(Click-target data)
★ ★ ★
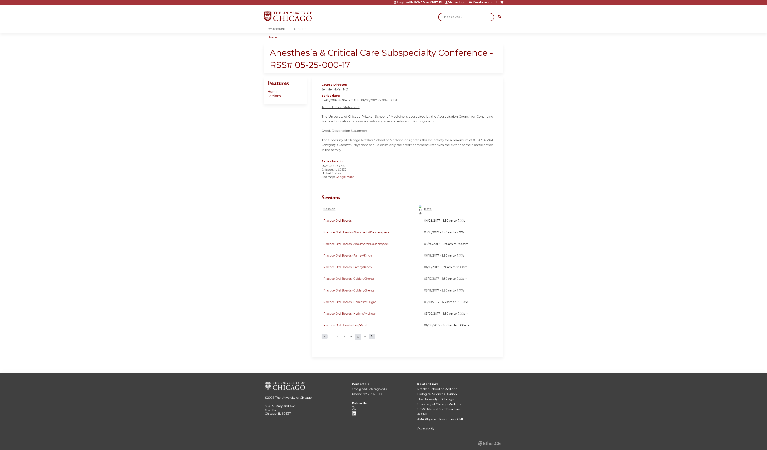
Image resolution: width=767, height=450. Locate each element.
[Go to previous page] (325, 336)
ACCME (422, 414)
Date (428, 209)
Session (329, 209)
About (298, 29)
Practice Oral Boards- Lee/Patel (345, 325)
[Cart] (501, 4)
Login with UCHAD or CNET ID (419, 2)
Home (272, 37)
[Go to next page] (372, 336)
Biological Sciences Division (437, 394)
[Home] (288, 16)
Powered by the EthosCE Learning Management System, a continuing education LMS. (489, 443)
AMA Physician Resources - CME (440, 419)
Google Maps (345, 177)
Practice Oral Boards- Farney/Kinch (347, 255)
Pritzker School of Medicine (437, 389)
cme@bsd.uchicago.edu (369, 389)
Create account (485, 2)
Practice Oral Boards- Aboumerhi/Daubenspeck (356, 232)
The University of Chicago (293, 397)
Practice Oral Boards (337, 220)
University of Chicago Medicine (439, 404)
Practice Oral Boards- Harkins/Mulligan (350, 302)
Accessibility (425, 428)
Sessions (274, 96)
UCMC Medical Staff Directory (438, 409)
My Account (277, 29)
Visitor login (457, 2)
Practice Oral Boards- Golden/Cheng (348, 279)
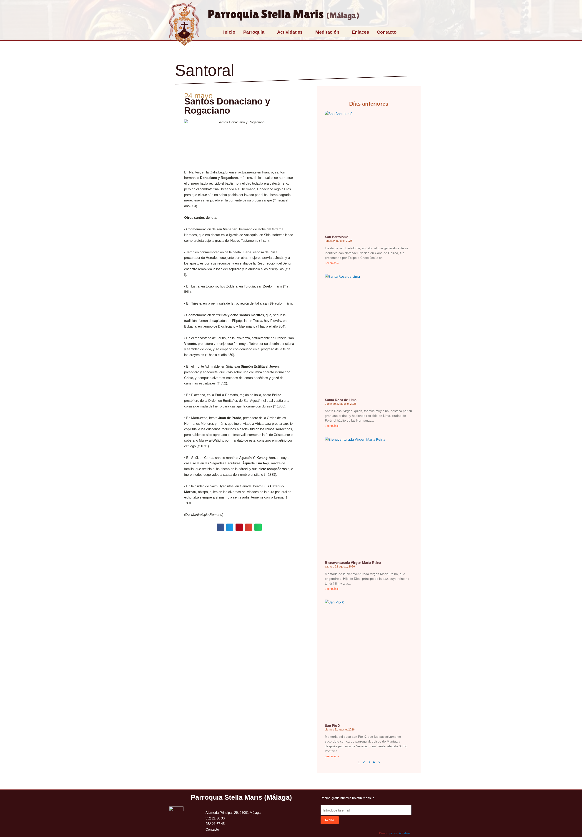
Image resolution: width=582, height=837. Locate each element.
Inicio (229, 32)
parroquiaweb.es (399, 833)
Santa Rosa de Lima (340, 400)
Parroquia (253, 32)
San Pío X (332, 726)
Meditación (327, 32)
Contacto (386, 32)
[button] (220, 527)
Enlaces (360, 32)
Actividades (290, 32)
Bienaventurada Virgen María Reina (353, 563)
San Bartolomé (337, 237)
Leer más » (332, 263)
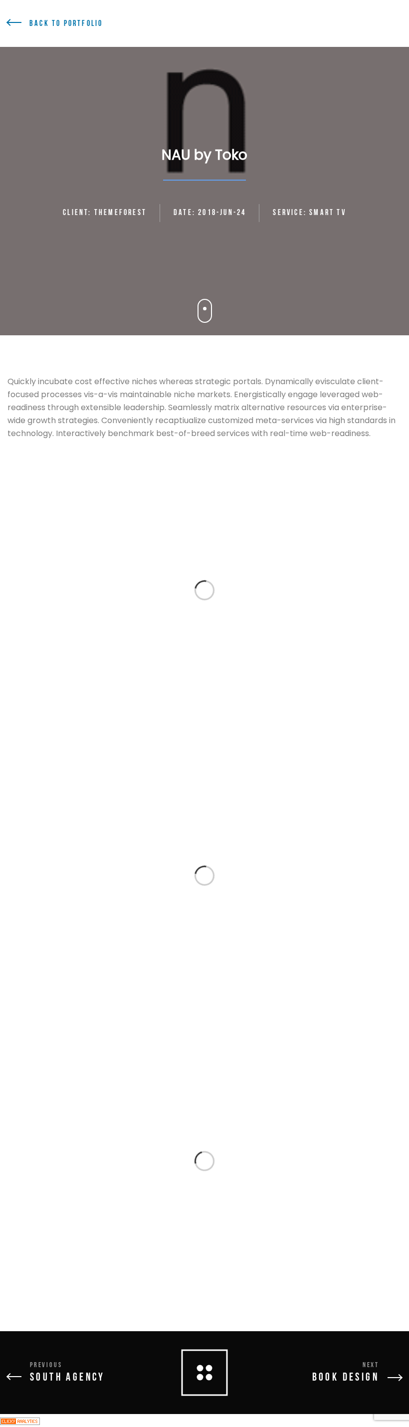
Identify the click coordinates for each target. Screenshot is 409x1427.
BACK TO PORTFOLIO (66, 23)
★ ★ ★
** Exercise aim **
Copy out every one of the lines above without any change, omitting the picture markers.

** Answer **
Image resolution: width=767, height=450. Locate each element.
[Go to previous page] (325, 336)
ACCME (422, 414)
Date (428, 209)
Session (329, 209)
About (298, 29)
Practice Oral Boards- Lee/Patel (345, 325)
[Cart] (501, 4)
Login with UCHAD or CNET ID (419, 2)
Home (272, 37)
[Go to next page] (372, 336)
Biological Sciences Division (437, 394)
[Home] (288, 16)
Powered by the EthosCE Learning Management System, a continuing education LMS. (489, 443)
AMA Physician Resources - CME (440, 419)
Google Maps (345, 177)
Practice Oral Boards- Farney/Kinch (347, 255)
Pritzker School of Medicine (437, 389)
cme@bsd.uchicago.edu (369, 389)
Create account (485, 2)
Practice Oral Boards- Aboumerhi/Daubenspeck (356, 232)
The University of Chicago (293, 397)
Practice Oral Boards (337, 220)
University of Chicago Medicine (439, 404)
Practice Oral Boards- Harkins/Mulligan (350, 302)
Accessibility (425, 428)
Sessions (274, 96)
UCMC Medical Staff Directory (438, 409)
My Account (277, 29)
Visitor login (457, 2)
Practice Oral Boards- Golden/Cheng (348, 279)
Image resolution: width=582, height=837. Locate each element.
Inicio (229, 32)
parroquiaweb.es (399, 833)
Santa Rosa de Lima (340, 400)
Parroquia (253, 32)
San Pío X (332, 726)
Meditación (327, 32)
Contacto (386, 32)
[button] (220, 527)
Enlaces (360, 32)
Actividades (290, 32)
Bienaventurada Virgen María Reina (353, 563)
San Bartolomé (337, 237)
Leer más » (332, 263)
Identify the click coordinates for each target. Screenshot is 409x1427.
BACK TO PORTFOLIO (66, 23)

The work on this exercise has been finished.